In this snippet from historical fiction, we find Uncle Cannon and his buddies conducting their gab session in the Friday night card game. The story is found in King of Soul, chapter 7. The year is 1967.
Listen in:
“I wonder how many American soldiers it will take to make it happen?” asked Willie.
“Time will tell,” Uncle Cannon agreed. But this whole dilemma reminds me of the story that Uncle Remus told about the B’rer Rabbit and the Tar-baby. B’rer Fox was trying to catch B’rer Rabbit, so he fixed up a contraption called a Tar-baby, and he put it out on the road where he knew B’rer Rabbit would soon be passing by.

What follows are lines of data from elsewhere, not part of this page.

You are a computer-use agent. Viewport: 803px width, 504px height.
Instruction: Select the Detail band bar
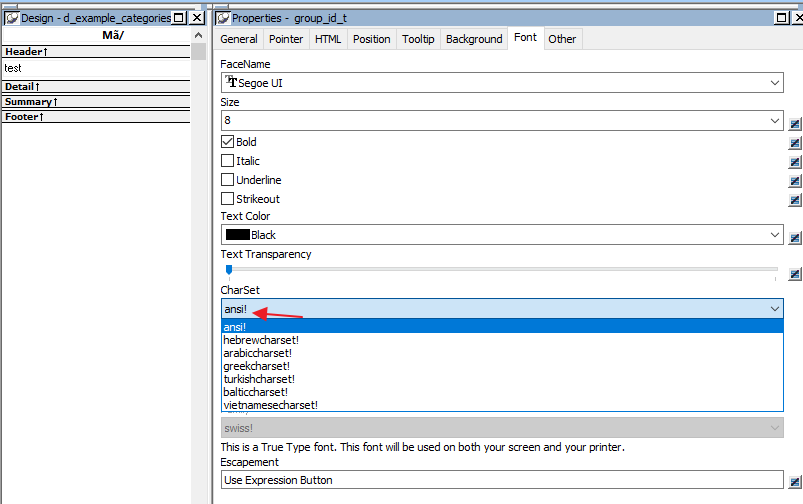(97, 87)
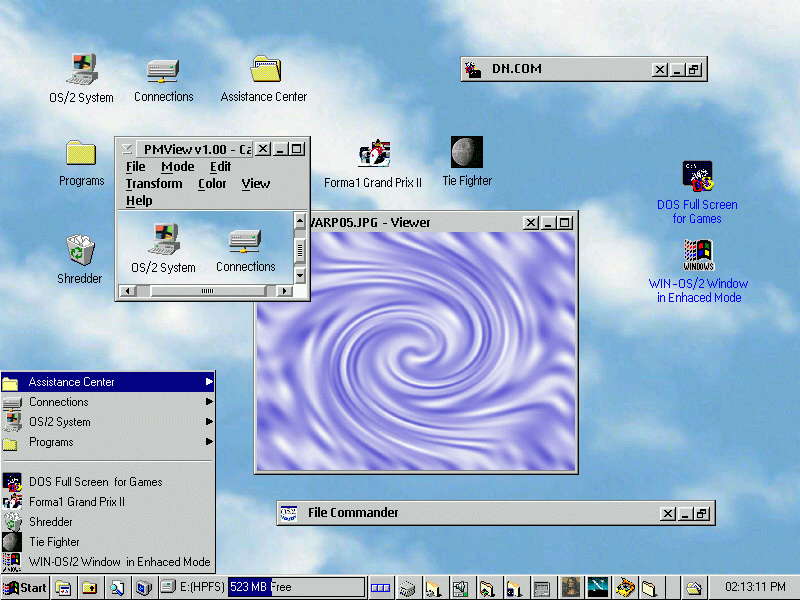800x600 pixels.
Task: Open the Tie Fighter desktop icon
Action: point(466,153)
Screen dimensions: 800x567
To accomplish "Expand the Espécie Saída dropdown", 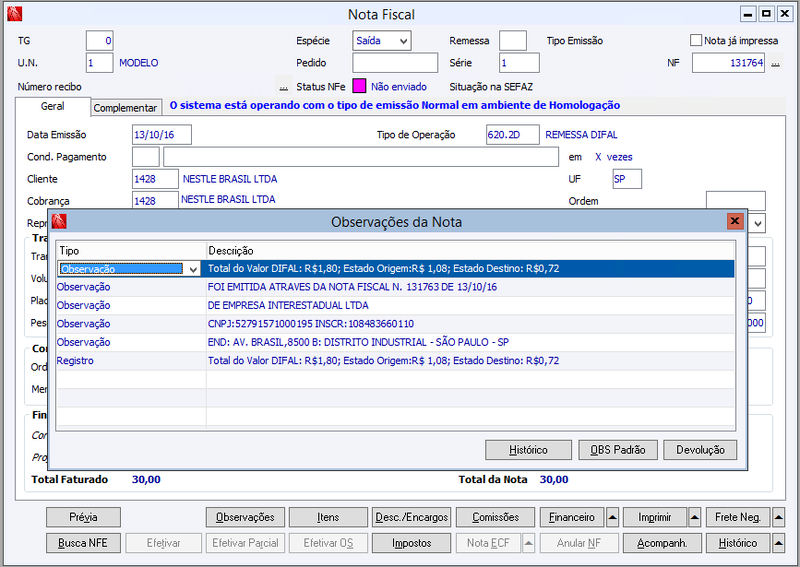I will (403, 41).
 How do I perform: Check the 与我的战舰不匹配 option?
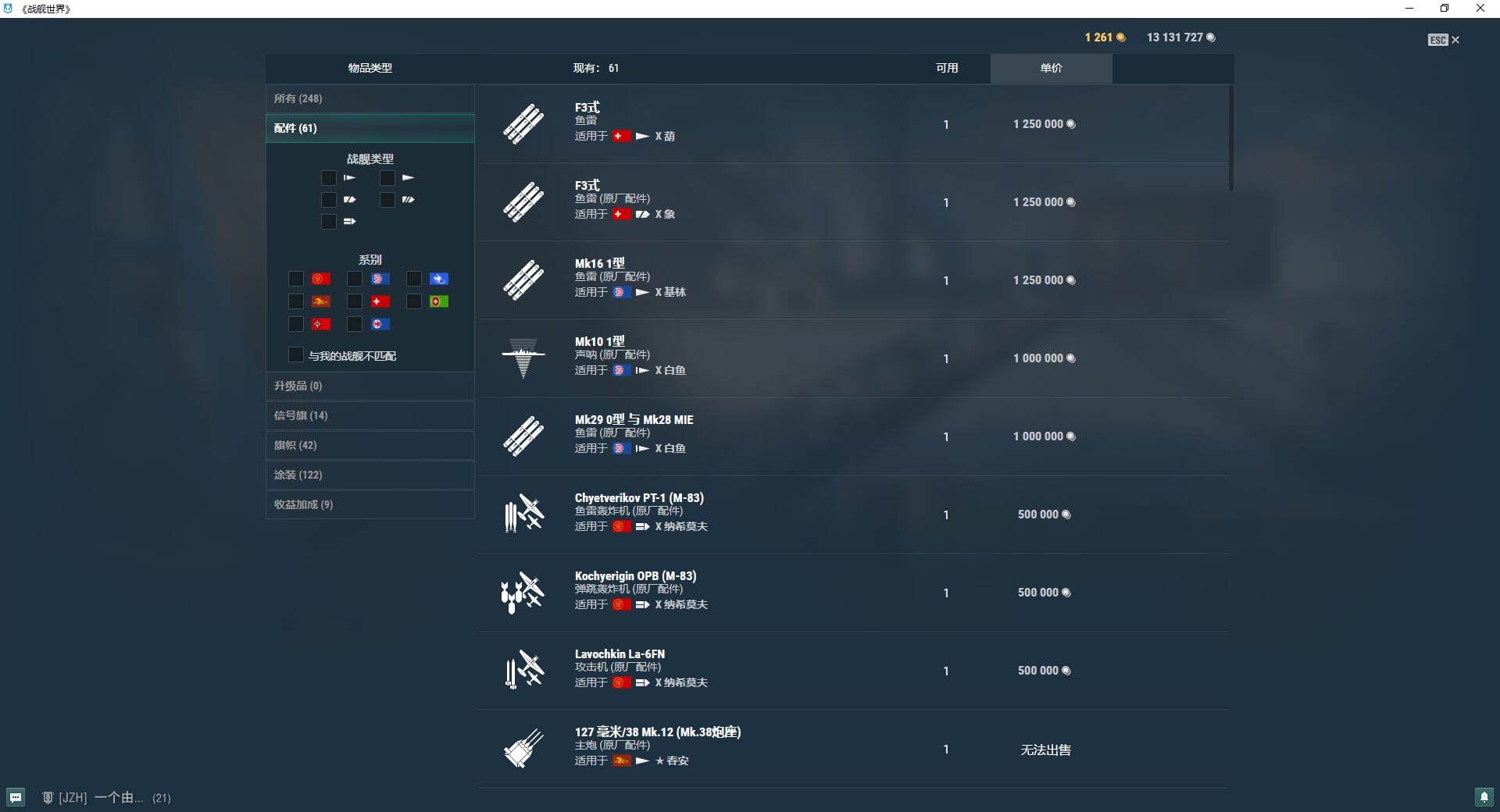click(x=296, y=355)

“By n’ by, B’rer Rabbit come a-prancin’, just like B’rer Fox knew he would be. When B’rer Rabbit saw Tar-baby, he greeted the critter. But Tar-baby didn’t say nothin’.”
B’rer Fox, he lay low.
“B’rer Rabbit, after several efforts to engage Tar-baby but without any success, got mad. He thought he’d teach Tar-baby a thing or two, so he reared back and punched him bad. But of course, Tar-baby persisted in his mutativity, and B’re Rabbit just got madder and madder. And the madder he got, the more he got stuck on Tar-baby, hopelessly unable to free himself.
“Did the fox eat the rabbit?” asked Geehaw Kent.
“That’s as far as the story goes,” replied Uncle Cannon.